This thread has been locked.

If you have a related question, please click the "Ask a related question" button in the top right corner. The newly created question will be automatically linked to this question.

OMAP3530 memory bus clock verification

Other Parts Discussed in Thread: OMAP3530

Hi,

I try to verify the correct setting of the bus-clock of an OMAP3530 using simple assembler functions with a known cycle count.

The idea is to turn off D-cache and run bus&core with the same clock-speed.
'load multiple' from internal memory for this case is expected to have a cycle-count very close to the cycle-count of the d-cache-on-case.

(for 'load multiple' every bus-clock-cycle should provide a data-fetch)

In addition chapter 11.3.3.2 of the OMAP3530 technical reference (spruf98b): "The device-embedded RAM [...] Operates at full L3 interconnect clock frequency"

See cache-measurements below.
p1 seems fine in all cases.
When turning off data-cache profiling number exceed expected values by far!
In p2 profiling using internal memory increases by factor 52(!)
In p3 profiling number increase even though the processor clock only is upped.

How can the effects seen on the hardware be explained? What can drive up the required core/bus-cycles so high up?



p1: D-Cache ON (CPU=250MHz, DPLL3=250MHz)
Function                            cycles      cycles/10^6
testLoop                             2000471     2.00
testMem_SRAM (internal)             10000649    10.00
testMem2_SRAM (internal)             7000484     7.00
testMem_SDRAM (external)            10000471    10.00
testMem2_SDRAM (external)            7000306     7.00

p2: D-Cache OFF (CPU=250MHz, DPLL3=250MHz)
Function                            cycles      cycles/10^6
testLoop                             2001381     2.00
testMem_SRAM (internal)            520204489   520.20
testMem2_SRAM (internal)           272099033   272.10
testMem_SDRAM (external)           685616405   685.62
testMem2_SDRAM (external)          347525487   347.53

p3: D-Cache OFF (CPU=500MHz, DPLL3=250MHz)
testLoop                             2001249     2.00
testMem_SRAM (internal)            760001521   760.00
testMem2_SRAM (internal)           402406243   402.41
testMem_SDRAM (external)          1087827357  1087.83
testMem2_SDRAM (external)          544892391   544.89

p4: D-Cache OFF (CPU=500MHz, DPLL3=332MHz)
Function                            cycles      cycles/10^6
testLoop                             2001727     2.00
testMem_SRAM (internal)            654763809   654.76
testMem2_SRAM (internal)           341618941   341.62
testMem_SDRAM (external)           897161839   897.16
testMem2_SDRAM (external)          448581711   448.58


Code:
--------------->
testLoop   
        ;;  r0 is loop-counter
    subs    r0, r0, #1 ; reduce loop counter
    bne     testLoop
[...]

testMem
        ;; r0 is loop-counter
        ;; r1 is address to read from
testMemLoop
    ldr     r2, [r1]        ; execute 10 single loads
    ldr     r2, [r1, #4]
    ldr     r2, [r1, #8]
    ldr     r2, [r1, #12]
    ldr     r2, [r1, #16]
    ldr     r2, [r1, #20]
    ldr     r2, [r1, #24]
    ldr     r2, [r1, #28]
    ldr     r2, [r1, #32]
    ldr     r2, [r1, #36]
    subs    r0, r0, #1     ; reduce loop counter
    bne     testMemLoop
[...]

testMem2
        ;; r0 is loop-counter
        ;; r1 is address to read from
[...]
testMem2loop
    ldmia   r1, {r2-r11}     ; load multiple (10 registers)
    subs    r0, r0, #1       ; reduce loop counter
    bne     testMem2loop
[...]
<-----------------------------

thanks!

jhoff

  • I don't have any comments right now about the numbers you have posted.

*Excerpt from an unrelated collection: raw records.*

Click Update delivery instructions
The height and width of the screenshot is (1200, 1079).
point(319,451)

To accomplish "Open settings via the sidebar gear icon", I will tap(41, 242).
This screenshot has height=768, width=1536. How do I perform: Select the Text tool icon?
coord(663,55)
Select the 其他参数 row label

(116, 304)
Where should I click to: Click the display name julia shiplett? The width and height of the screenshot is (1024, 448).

    I was curious to understand from you what your expectations were.  You mentioned the numbers blew through your expectations, but you didn't indicate what those were.
    It would be beneficial to understand that as well.  Thank you.

  • Hi Brandon,

    For testMem (10 single loads) I expected 20*10^6 cycles; for every load-operation I expected one instruction fetch and one data fetch.

    For testMem2 ('load multiple' of 10 datasets) I originally expected 11*10^6 cycles; one instruction fetch + 10 data fetches for every bus/cpu-tick.

     

    I actually forgot to mention that I execute every loop 10^6 times.

     

    Anyone any comments/ideas?

    thanks!

     

    jhoff

  • I believe the root of this is stemming from the Cortex A8 internal memory architecture, so your answer is likely in ARM documentation as opposed to the OMAP3 TRM. I suspect that this is just a byproduct of the device being designed entirely around having the internal L1 cache enabled, there are significant latencies for accesing L2 cache (minimum 8 cycles) let alone going across the L3 memory interface to another on chip memory like the OCM_RAM. I am not sure how much latency if any is mitigated by disabling the caching, but it seems at least that you have proved one should have the data cache enabled to maintain reasonable performance.

    If you want to measure the speed of the OCM_RAM you may be able to do so by using DMA transfers, though I am not sure how this would help if you are going to be dependent on the CPU accessing the data anyway. What is your end goal in this testing, do you have concerns about the OMAP3 meeting your intended system's bandwidth requirements?

  • Hi Bernie,

    thanks for your reply!

    Let me explain what the goal behind this exercise is.

    Our software has a relative large data exchange with the memory. So the cpu/bus-clock has a relatively big effect on the speed our code runs in the end (next to Cache-sizes).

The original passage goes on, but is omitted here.